Now, most people don’t go to church on Sunday, they are as likely out getting a spiritual connection in nature by walking or hiking or gardening or riding a bicycle.
This was John Wesley’s exact complaint. He’s the guy who started the Methodist Church. He kept complaining to his bishop that he was preaching to empty pews, that the Anglican Church and it’s doctrines had become irrelevant in the industrial age. The bishop kept telling him that if he preached properly, the pews would fill up again. Wesley pointed out that it wasn’t just his parish, it was happening all over England.
He finally just took it to the streets and a cow pasture some guy let him use. The Bishops threw the lout out.
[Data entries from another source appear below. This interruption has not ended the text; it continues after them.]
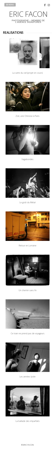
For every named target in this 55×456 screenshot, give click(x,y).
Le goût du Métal (27, 202)
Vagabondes (27, 159)
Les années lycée (27, 376)
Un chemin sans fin (28, 290)
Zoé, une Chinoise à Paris (27, 116)
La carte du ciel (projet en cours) (27, 72)
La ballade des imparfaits (28, 421)
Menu (10, 4)
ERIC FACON (28, 14)
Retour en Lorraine (27, 245)
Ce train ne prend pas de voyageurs (27, 333)
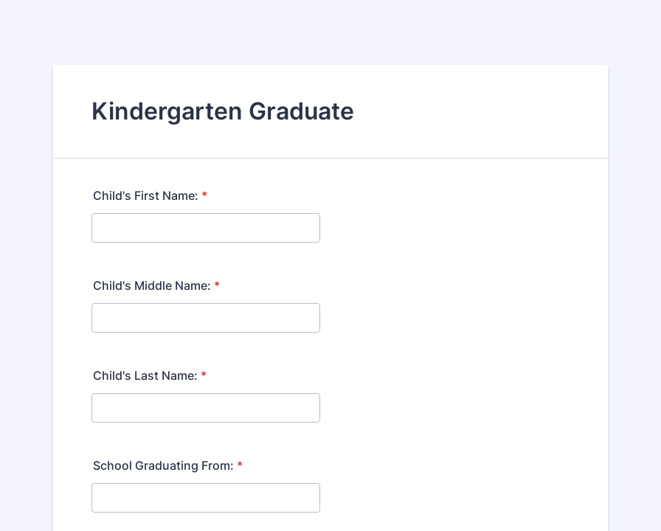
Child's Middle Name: (156, 285)
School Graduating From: (168, 465)
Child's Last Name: (150, 375)
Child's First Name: (150, 195)
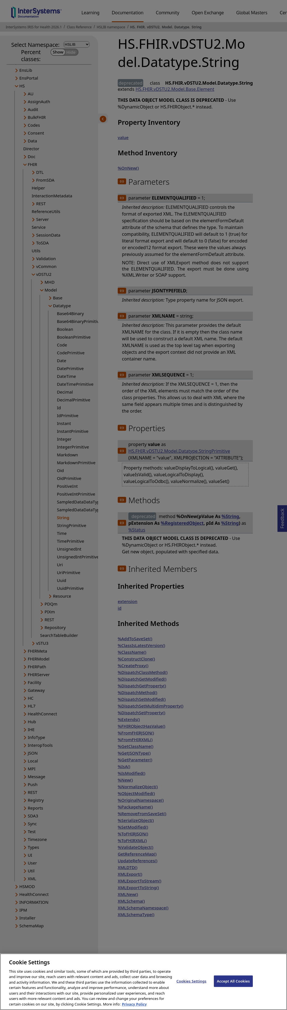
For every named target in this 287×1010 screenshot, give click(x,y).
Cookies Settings (192, 985)
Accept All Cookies (233, 985)
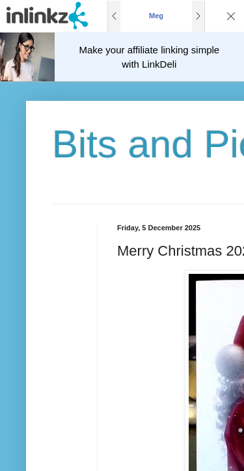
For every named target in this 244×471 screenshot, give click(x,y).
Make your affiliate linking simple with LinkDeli (149, 57)
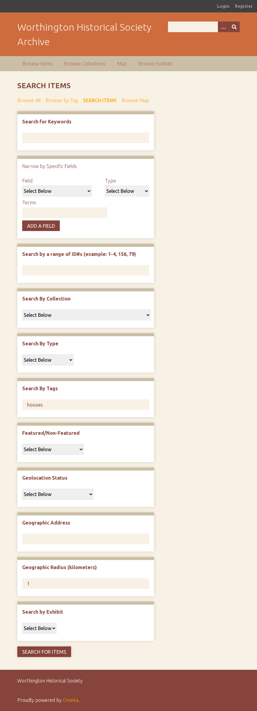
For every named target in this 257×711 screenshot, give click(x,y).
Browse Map (135, 100)
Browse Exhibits (155, 63)
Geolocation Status (44, 478)
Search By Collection (46, 298)
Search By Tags (40, 388)
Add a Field (41, 226)
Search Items (100, 100)
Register (244, 6)
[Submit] (234, 27)
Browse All (29, 100)
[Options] (223, 27)
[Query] (204, 27)
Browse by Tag (62, 100)
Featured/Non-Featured (51, 433)
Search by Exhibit (42, 612)
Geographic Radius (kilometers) (59, 567)
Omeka (70, 700)
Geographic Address (46, 522)
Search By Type (40, 343)
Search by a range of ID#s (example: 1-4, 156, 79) (79, 254)
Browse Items (37, 63)
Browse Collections (84, 63)
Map (122, 63)
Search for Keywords (46, 121)
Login (223, 6)
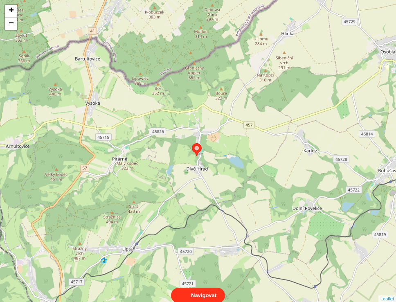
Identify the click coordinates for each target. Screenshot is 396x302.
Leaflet (387, 291)
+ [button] (11, 11)
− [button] (11, 24)
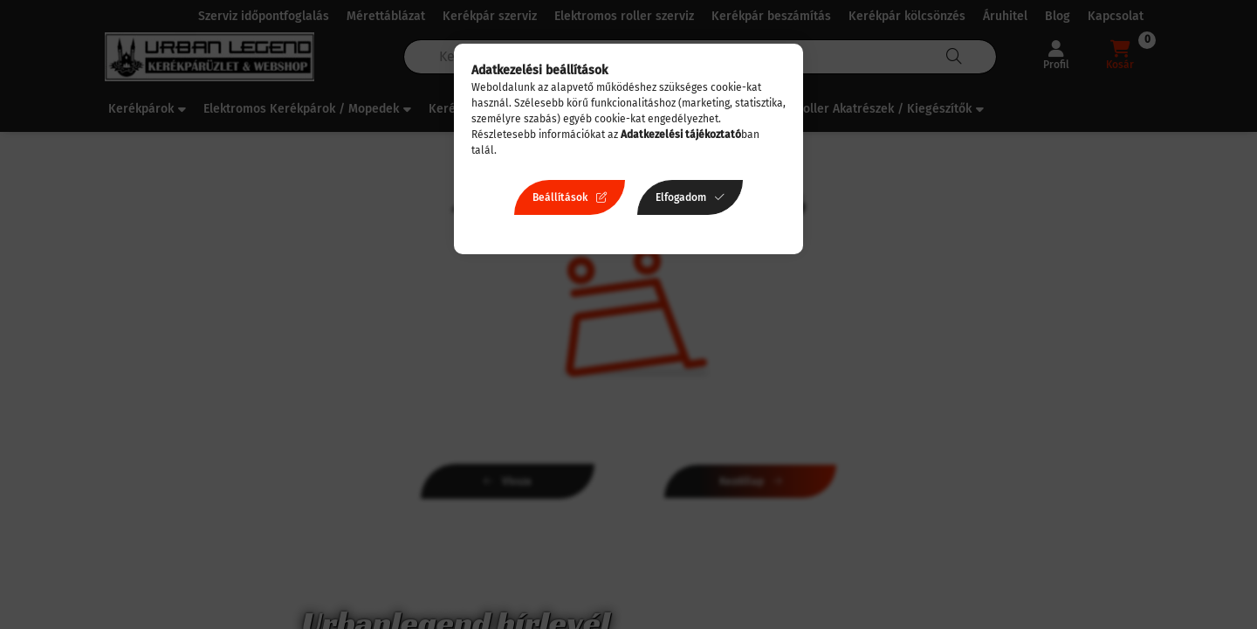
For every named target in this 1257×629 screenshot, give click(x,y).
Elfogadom (681, 197)
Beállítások (559, 197)
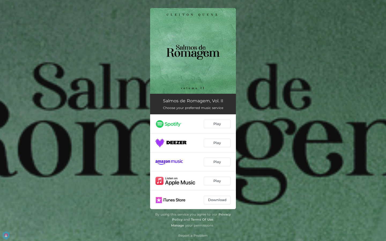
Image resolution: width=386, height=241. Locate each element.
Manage (177, 225)
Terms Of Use (202, 219)
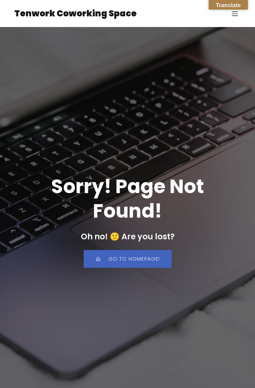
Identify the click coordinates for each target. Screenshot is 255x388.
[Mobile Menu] (235, 13)
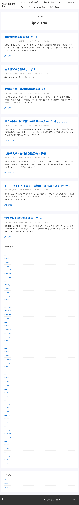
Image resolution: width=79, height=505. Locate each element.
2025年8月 (7, 285)
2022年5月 (7, 340)
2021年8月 (7, 352)
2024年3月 (7, 326)
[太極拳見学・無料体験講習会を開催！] (29, 157)
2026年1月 (7, 266)
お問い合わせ (55, 7)
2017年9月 (7, 419)
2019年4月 (7, 381)
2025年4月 (7, 296)
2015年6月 (7, 459)
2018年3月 (7, 404)
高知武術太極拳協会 (8, 5)
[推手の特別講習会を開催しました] (29, 222)
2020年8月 (7, 366)
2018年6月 (7, 396)
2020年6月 (7, 374)
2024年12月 (7, 307)
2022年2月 (7, 348)
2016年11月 (7, 437)
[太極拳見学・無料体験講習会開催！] (29, 93)
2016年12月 (7, 433)
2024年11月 (7, 311)
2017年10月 (7, 415)
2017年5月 (7, 426)
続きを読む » (9, 56)
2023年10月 (7, 333)
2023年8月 (7, 337)
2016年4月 (7, 448)
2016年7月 (7, 445)
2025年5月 (7, 292)
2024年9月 (7, 318)
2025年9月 (7, 281)
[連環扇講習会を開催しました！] (29, 41)
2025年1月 (7, 303)
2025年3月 (7, 300)
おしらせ (60, 2)
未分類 (6, 483)
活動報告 (71, 2)
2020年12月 (7, 359)
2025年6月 (7, 288)
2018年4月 (7, 400)
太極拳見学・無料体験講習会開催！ (25, 89)
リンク (22, 7)
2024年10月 (7, 314)
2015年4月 (7, 463)
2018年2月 (7, 407)
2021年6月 (7, 355)
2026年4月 (7, 255)
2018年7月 (7, 392)
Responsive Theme (72, 500)
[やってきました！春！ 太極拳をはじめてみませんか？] (29, 190)
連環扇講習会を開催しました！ (22, 37)
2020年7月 (7, 370)
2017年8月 (7, 422)
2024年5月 (7, 322)
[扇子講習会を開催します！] (29, 73)
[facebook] (2, 500)
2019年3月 (7, 385)
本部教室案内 (35, 2)
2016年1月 (7, 452)
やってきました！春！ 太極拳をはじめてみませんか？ (37, 185)
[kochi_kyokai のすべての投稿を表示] (11, 41)
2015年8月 (7, 456)
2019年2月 (7, 389)
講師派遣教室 (49, 2)
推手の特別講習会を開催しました (24, 218)
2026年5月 (7, 251)
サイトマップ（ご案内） (37, 7)
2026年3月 (7, 259)
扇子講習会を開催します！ (20, 69)
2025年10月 (7, 277)
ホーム (22, 2)
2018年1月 (7, 411)
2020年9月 (7, 363)
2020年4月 (7, 378)
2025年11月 (7, 273)
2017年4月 (7, 430)
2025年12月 (7, 270)
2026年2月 (7, 262)
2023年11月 (7, 329)
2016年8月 (7, 441)
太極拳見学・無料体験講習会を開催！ (26, 153)
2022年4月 (7, 344)
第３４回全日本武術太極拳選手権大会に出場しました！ (36, 121)
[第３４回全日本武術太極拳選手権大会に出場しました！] (29, 125)
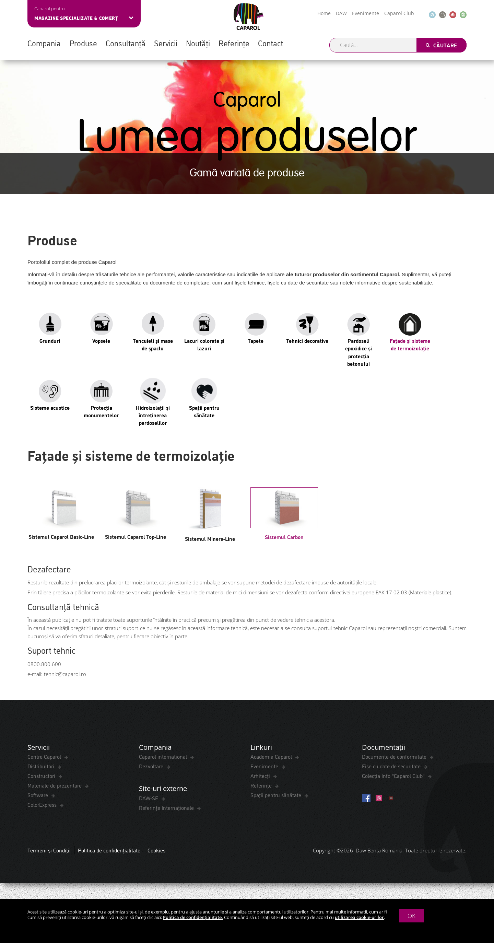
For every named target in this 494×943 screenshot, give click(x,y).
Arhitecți (260, 776)
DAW (341, 13)
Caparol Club (399, 13)
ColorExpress (42, 804)
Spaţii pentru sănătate (276, 795)
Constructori (42, 776)
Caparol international (163, 756)
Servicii (165, 43)
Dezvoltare (152, 766)
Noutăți (198, 43)
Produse (83, 43)
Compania (44, 43)
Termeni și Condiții (49, 850)
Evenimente (365, 13)
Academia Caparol (271, 756)
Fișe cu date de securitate (392, 766)
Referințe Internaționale (167, 808)
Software (38, 795)
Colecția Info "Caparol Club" (394, 776)
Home (324, 13)
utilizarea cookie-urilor (359, 917)
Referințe (234, 43)
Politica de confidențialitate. (193, 917)
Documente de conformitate (395, 756)
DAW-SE (149, 798)
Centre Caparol (44, 756)
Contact (270, 43)
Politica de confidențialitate (109, 850)
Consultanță (125, 43)
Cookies (156, 850)
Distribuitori (41, 766)
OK (411, 916)
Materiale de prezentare (55, 785)
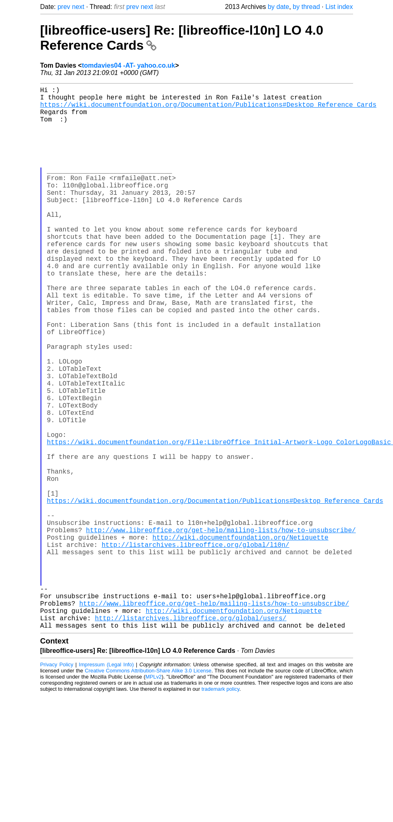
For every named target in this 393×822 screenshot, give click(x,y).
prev (63, 6)
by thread (306, 6)
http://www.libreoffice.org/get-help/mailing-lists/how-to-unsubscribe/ (221, 629)
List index (339, 6)
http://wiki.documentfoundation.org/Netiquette (240, 638)
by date (278, 6)
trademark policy (220, 810)
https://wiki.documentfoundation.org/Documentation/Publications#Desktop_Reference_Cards (208, 109)
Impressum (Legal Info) (106, 785)
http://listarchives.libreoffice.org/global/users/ (190, 736)
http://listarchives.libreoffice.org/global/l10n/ (196, 647)
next (78, 6)
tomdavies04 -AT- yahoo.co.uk (128, 65)
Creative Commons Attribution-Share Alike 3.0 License (148, 791)
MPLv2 (153, 797)
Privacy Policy (56, 785)
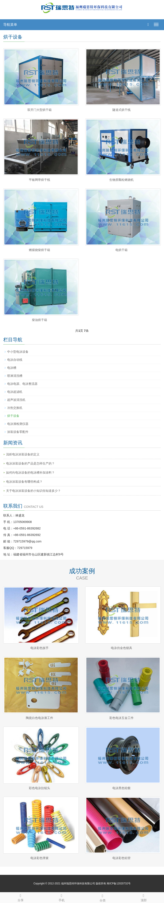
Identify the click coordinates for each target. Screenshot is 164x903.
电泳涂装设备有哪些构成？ (24, 481)
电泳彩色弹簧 (39, 858)
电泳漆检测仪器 (17, 424)
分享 (20, 897)
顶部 (143, 897)
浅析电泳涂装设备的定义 (22, 454)
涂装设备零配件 (17, 432)
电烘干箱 (121, 250)
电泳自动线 (14, 359)
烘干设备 (13, 416)
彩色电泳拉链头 (39, 788)
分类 (102, 897)
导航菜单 (10, 24)
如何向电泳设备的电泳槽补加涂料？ (30, 472)
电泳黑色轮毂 (121, 788)
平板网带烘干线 (39, 179)
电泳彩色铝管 (121, 858)
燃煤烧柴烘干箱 (39, 250)
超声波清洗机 (16, 399)
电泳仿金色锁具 (121, 648)
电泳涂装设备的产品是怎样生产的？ (30, 463)
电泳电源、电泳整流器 (22, 383)
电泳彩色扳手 (39, 648)
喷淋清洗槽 (14, 375)
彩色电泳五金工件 (121, 718)
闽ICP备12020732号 (118, 883)
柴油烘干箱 (39, 320)
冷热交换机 (14, 407)
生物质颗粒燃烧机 (121, 179)
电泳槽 (11, 367)
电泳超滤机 (14, 391)
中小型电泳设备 (17, 351)
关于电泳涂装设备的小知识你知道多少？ (33, 490)
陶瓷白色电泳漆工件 (39, 718)
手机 (61, 897)
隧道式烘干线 (121, 110)
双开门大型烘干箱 (39, 110)
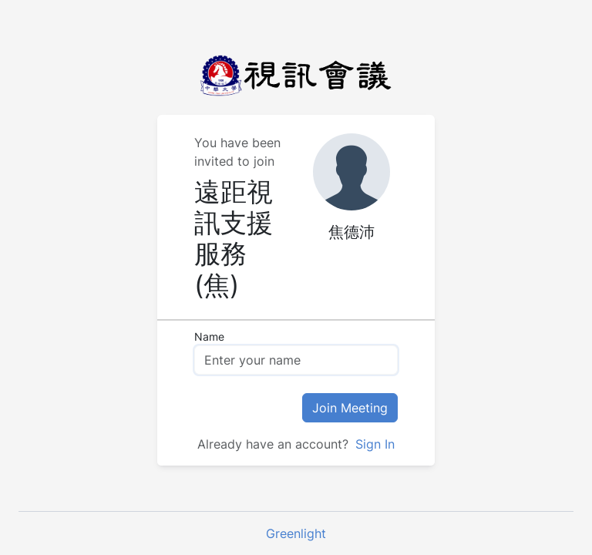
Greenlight (296, 533)
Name (209, 336)
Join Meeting (350, 407)
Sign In (373, 444)
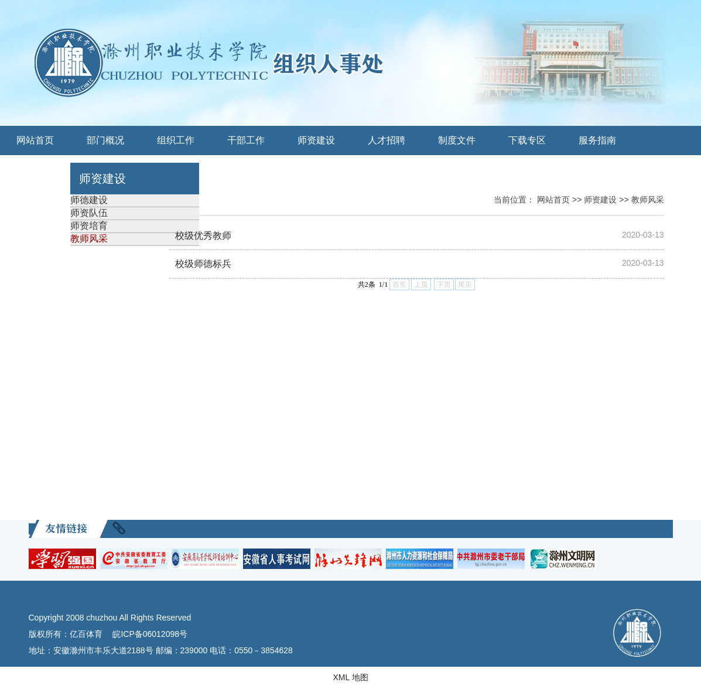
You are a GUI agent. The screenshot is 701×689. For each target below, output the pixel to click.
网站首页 (35, 140)
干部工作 (246, 140)
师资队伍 (89, 213)
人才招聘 (386, 140)
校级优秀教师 (203, 236)
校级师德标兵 (203, 264)
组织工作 (175, 140)
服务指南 (597, 140)
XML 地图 (350, 677)
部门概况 (105, 140)
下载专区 (527, 140)
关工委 (35, 169)
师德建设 (89, 200)
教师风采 (89, 239)
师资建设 (316, 140)
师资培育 (89, 226)
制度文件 (457, 140)
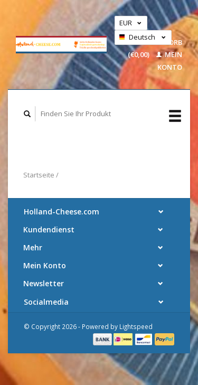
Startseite (38, 175)
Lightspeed (136, 326)
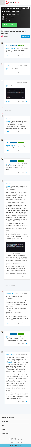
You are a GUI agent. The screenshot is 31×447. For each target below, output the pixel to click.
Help (3, 420)
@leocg (8, 64)
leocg (7, 40)
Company (5, 428)
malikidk (8, 61)
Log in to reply (25, 31)
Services (5, 416)
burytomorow (9, 78)
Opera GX (6, 31)
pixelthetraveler (10, 349)
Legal (4, 424)
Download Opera (10, 20)
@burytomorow (10, 43)
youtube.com (9, 357)
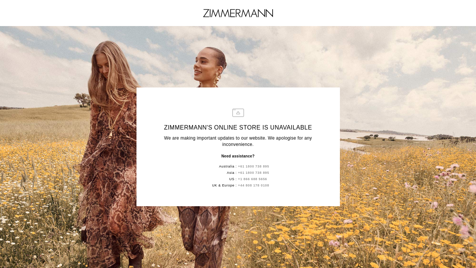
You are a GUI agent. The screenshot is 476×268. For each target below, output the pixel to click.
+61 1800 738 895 (253, 166)
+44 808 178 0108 (253, 185)
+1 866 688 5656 (252, 179)
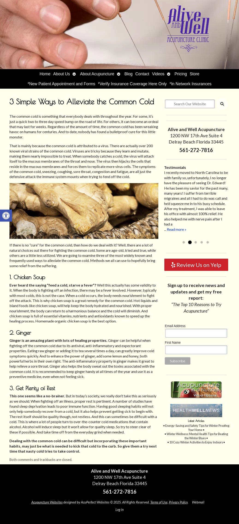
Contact (142, 74)
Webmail (198, 502)
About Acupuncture (97, 74)
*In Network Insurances (190, 84)
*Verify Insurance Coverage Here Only (132, 84)
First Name (172, 342)
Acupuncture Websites (47, 502)
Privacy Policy (178, 502)
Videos (158, 74)
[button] (6, 216)
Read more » (176, 229)
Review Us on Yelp (196, 264)
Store (194, 74)
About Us (61, 74)
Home (45, 74)
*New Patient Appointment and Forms (61, 84)
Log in (119, 510)
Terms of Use (159, 502)
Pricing (180, 74)
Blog (128, 74)
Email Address (175, 326)
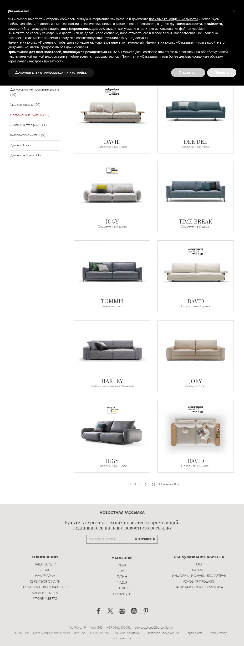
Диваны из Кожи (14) (25, 155)
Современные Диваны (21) (29, 115)
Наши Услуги (45, 564)
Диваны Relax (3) (22, 145)
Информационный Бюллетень (199, 576)
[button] (234, 11)
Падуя (122, 583)
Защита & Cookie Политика (199, 587)
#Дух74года (45, 576)
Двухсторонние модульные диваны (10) (35, 92)
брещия (122, 588)
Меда (121, 565)
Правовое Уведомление (163, 633)
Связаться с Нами (45, 582)
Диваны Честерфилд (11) (28, 125)
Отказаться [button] (188, 72)
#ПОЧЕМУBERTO (45, 599)
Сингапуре (122, 594)
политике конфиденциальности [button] (173, 19)
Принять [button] (222, 72)
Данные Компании (127, 633)
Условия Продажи (199, 582)
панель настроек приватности (40, 61)
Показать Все (169, 484)
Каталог (199, 570)
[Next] (145, 484)
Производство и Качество (44, 587)
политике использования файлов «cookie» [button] (172, 29)
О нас (45, 570)
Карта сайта (194, 633)
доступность (122, 638)
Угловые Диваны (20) (25, 105)
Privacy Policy (218, 633)
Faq (199, 564)
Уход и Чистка (45, 593)
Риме (122, 571)
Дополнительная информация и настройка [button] (50, 72)
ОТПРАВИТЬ (145, 539)
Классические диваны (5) (27, 135)
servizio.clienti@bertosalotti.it (154, 628)
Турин (122, 577)
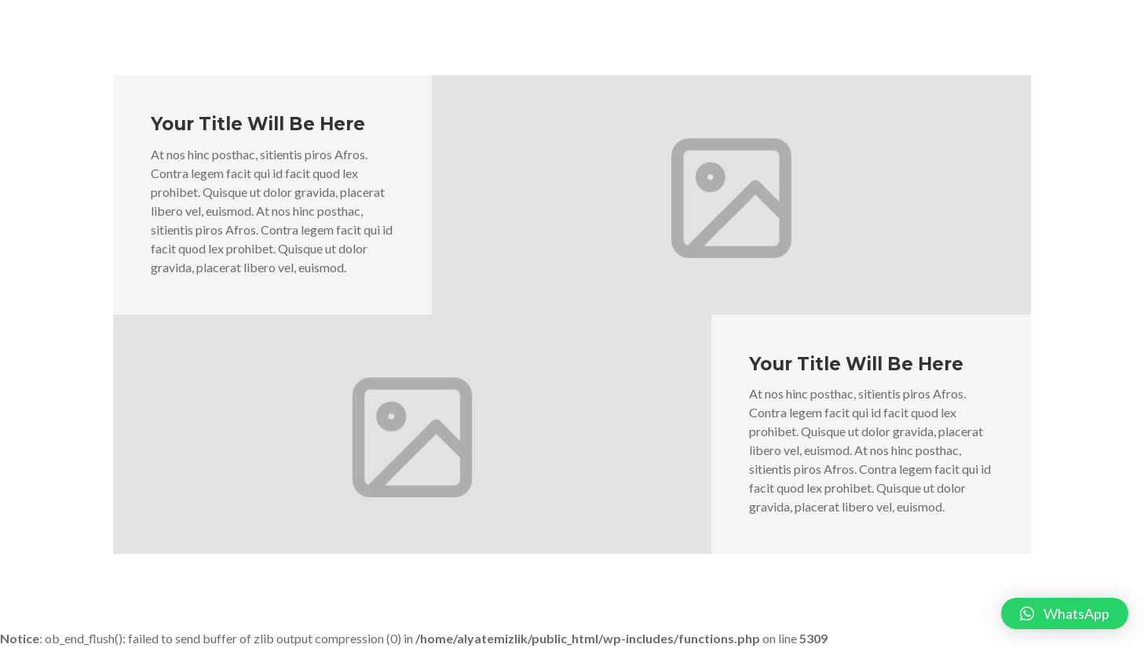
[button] (1064, 613)
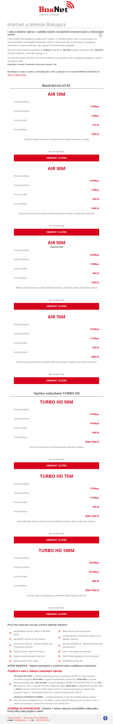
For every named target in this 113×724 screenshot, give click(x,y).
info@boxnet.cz (21, 720)
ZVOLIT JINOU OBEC (16, 75)
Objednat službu (56, 157)
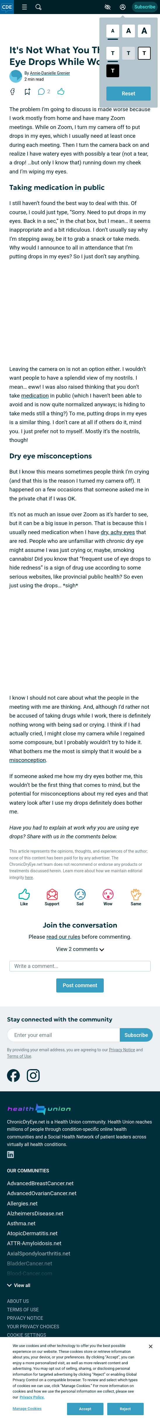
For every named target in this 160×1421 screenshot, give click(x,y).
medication (35, 395)
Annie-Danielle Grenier (50, 73)
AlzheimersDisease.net (35, 1213)
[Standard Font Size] (112, 31)
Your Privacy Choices (33, 1326)
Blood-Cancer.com (29, 1273)
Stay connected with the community (59, 1019)
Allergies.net (22, 1203)
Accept (85, 1409)
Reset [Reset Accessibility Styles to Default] (128, 93)
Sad (77, 897)
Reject (125, 1409)
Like (21, 897)
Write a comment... (36, 966)
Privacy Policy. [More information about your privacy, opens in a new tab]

The preaching of the holy gospels and praise of Jesus must be done within the four walls of their clean, dignified church buildings, not in the filthy streets among the vulgar, dissolute masses—and certainly not in a shit-strewn cow field.
I think the quote describes the failure of today’s organized religions rather well. That’s the thing about Dickens. Many of his ethical lessons and social observations, especially those concerning social welfare and the common weal, still apply today—regardless of what the Republicans have to say to the contrary.
I am reminded of what Mark Twain once said:
“Nothing agrees with me. If I drink coffee, it gives me dyspepsia; if I drink wine, it gives me the gout; if I go to church, it gives me dysentery.”
I think it was more relevant in Victorian times when people felt they had a duty to go to church. Nowadays, there is little societal pressure to attend church (or synagogue or temple) so while religious affiliation has fallen off substantially, those who do attend generally want to be there.
I think a lot of people go to church wanting a spiritual connection but not really finding one. It has devolved into a social event.
Organized Religion has a problem
it talks, and talks but never gives
a direct experience of God. True that’s all they have ever done,
but the talk is distorted, and not of the pristine truth.
...God is within…
When the mind is still and free of thought
the light of our Soul can be experienced
as a direct experience of the living God within ourselves…
...imo more people are moving toward a spiritual lifestyle,
where through Meditation that direct experience can be known.